Et donc même si à l’heure actuelle lorsqu’il est en tournée, notre révérend s’affiche de plus en plus avec des modèles Gretch Billy Bo dont je vous parlerai une autre fois, l’âme de Pearly Gates n’est pourtant pas très loin. En effet, en coulisses Sammy Sanchez son guitare tech, pilote un rack dans lequel parmi les préamplis on trouve un drôle d’appareil qui est en fait un analyseur de spectre sur lequel a été dessiné au Tipp-Ex, la courbe sonore de Miss Pearly. Ainsi, chacune des guitares de Billy passe par cet engin, de même que par un égaliseur digital de tel sorte que, même si Gibbons joue sur une Gretsch, une Télécaster, ou une Les Paul, toutes auront une sonorité la plus proche possible de sa Les Paul 59.

Puisque comme je vous le disais "Miss Pearly Gates", de par sa préciosité se fait évidemment excessivement rare sur scène, d’ailleurs Billy se repose d’avantage sur des reproductions à s’y méprendre, réalisées par le custom shop de Gibson. Tandis que dans les années 90 (et là, ça peut surprendre), il s’était plutôt tourné vers de simples copies Les Paul, fabriquées au Japon par la marque Tokai.

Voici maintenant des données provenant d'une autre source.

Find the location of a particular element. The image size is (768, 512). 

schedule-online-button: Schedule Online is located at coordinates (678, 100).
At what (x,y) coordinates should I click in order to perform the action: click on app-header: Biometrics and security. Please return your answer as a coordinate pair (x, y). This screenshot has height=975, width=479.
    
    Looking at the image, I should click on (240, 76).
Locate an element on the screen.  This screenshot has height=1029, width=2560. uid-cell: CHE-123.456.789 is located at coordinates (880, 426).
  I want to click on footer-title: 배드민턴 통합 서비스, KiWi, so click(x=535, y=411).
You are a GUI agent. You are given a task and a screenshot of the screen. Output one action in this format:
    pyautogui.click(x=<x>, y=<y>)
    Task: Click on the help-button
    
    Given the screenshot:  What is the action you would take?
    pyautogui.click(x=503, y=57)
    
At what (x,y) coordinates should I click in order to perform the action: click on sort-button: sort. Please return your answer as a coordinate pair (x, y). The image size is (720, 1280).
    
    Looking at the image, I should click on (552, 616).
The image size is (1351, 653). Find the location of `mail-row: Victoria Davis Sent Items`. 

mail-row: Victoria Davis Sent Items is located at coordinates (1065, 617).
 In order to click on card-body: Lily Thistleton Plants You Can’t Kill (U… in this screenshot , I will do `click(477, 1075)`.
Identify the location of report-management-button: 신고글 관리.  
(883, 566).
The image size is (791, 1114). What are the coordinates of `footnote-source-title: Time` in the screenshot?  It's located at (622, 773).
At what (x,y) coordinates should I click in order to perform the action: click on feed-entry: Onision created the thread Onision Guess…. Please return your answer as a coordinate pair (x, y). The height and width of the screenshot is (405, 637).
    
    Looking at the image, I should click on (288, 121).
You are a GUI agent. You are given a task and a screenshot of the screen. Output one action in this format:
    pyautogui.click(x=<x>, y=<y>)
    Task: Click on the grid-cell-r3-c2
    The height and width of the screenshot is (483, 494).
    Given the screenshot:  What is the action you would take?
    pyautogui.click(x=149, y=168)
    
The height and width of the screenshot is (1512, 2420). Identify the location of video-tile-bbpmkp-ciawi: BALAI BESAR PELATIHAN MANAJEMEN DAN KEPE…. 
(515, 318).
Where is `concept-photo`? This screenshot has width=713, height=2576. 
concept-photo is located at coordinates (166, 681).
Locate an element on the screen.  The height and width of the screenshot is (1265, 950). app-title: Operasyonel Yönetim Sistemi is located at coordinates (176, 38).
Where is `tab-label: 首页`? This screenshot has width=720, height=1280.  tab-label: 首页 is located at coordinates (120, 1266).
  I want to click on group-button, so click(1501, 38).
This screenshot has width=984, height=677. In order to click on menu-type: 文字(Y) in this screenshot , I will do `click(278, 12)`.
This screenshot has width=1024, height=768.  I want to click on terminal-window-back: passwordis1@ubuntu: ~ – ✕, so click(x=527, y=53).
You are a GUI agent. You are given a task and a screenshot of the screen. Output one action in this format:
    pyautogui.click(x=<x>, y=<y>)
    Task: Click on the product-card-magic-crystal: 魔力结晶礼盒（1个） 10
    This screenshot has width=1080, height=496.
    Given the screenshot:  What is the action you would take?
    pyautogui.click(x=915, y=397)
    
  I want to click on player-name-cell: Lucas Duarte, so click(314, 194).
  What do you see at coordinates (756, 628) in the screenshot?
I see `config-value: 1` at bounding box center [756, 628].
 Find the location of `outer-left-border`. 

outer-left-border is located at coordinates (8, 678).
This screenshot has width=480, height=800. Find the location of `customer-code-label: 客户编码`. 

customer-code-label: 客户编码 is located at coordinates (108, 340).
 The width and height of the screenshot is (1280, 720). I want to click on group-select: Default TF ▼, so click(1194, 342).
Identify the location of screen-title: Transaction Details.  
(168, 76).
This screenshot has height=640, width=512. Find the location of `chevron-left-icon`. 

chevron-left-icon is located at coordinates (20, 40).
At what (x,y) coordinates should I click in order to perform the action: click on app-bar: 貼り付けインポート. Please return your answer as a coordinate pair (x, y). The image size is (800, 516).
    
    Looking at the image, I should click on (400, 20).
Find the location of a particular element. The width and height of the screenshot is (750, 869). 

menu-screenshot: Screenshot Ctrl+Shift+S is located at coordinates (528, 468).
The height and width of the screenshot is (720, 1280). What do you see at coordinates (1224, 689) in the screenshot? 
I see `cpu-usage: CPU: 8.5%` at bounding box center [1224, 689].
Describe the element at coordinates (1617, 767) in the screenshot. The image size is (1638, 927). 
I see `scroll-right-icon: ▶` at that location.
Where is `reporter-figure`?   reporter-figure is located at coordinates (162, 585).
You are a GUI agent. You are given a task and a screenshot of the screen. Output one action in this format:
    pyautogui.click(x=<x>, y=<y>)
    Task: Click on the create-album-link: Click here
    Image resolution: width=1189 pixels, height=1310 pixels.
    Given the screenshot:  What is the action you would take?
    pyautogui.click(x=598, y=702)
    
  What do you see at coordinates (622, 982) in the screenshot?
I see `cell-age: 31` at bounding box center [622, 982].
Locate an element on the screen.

Pour mettre tout cela en musique, et même si notre révérend a eu la chance de jouer sur à peu près tout ce qui existe en terme d’amplis, il n’en est pas moins friand du son des bons vieux Marshall, couplé à des pédales généreusement FUZZ. Dans les 90’s par exemple il utilisait l’Expandora, une sorte de petite boite ronde, mais qui crache une distorsion diabolique, à en lui hérisser les poils de barbes.

Par contre à l’heure actuelle sur scène il est impossible de ne pas remarquer les murs d’enceintes CRATE avec qui il a collaboré pour créer la série "V". Mais ce ne sont que des enceintes de retour pour lui et Dusty Hill, alors que derrière c’est assurément du Marshall sous toutes ces formes. Bref une bonne Les Paul et un bon Marshall, soit une des recettes de base du Rock N Roll, mais qui n’a jamais trompé ses adeptes.